On 28 February, Mihir Vora of Trust Mutual Fund told in a conversation with CNBC-TV18 what investors should do during the major decline in the market. He said, “First, your investment plan should be concrete and should be according to your asset allocation plan. It is difficult for traders, but as far as investors are concerned, they do not have to worry as long as investors focus on their asset allocation, they do not need to worry.” He also talked about risk control as there are some restrictions with some asset classes, according to which changes in asset allocation are necessary.

Chance to buy falling shares at cheap prices

He said, “You don’t need to be worried about ups and downs. Many times people change their investment plans due to these ups and downs. But, it is not right to do so, because the ups and downs are the nature of the market. You have to maintain discipline.” He said that if a stock falls up to 50 percent, it means that it has become much cheaper. You can take advantage of this opportunity in two ways. First of all, you can buy that stock at a cheap price. Second, you can exclude the shares from your portfolio that increased in the previous boom.

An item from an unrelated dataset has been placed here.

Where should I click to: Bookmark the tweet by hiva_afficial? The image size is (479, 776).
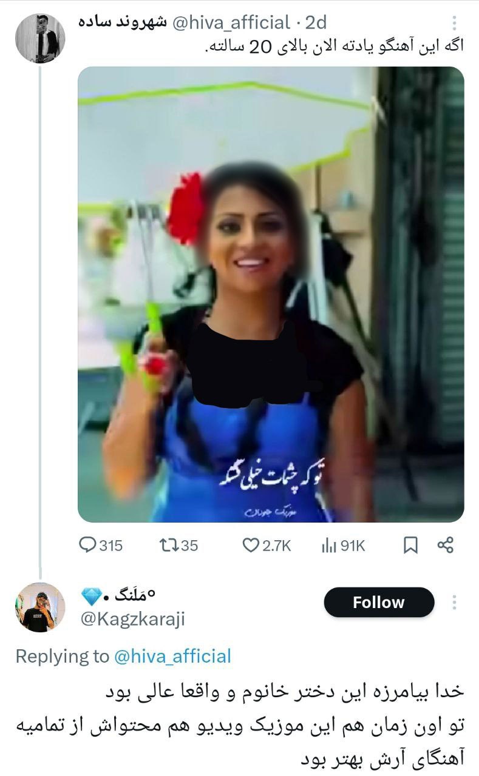pyautogui.click(x=410, y=546)
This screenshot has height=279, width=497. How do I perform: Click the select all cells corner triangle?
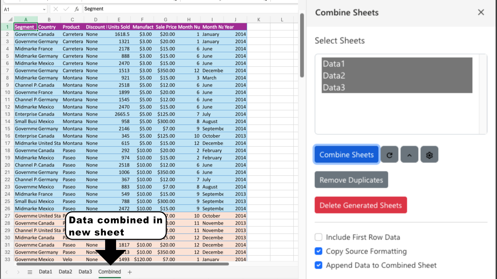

Weak shares can be removed from portfolio

PSU shares have also declined a major decline. The market capitalization of the Nifty PSE index has reduced by Rs 25 lakh crore from its peak of August 1 last year. The shares of most public undertakings have declined by 20 to 60 percent from their all -time highest levels. He said, “Now the portfolio has only a few defense stocks and we have full faith in them.” Vora believes that apart from public sector undertakings, banks and NBFCs can also be betted, as they are expected to improve after two years of poor performance. They also look attractive in terms of evaluation and development possibilities.

It is better to stay away from these areas.

Despite this decline, there will be some shares that investors and fund managers would like to maintain distance. According to Vora, it is beneficial to stay away from FMCG, utilities, global commodities and metals. He said, “We are focusing on income growth and visibility of income, because we are development investors by nature. We believe that these areas are more cyclical or low growth by nature.”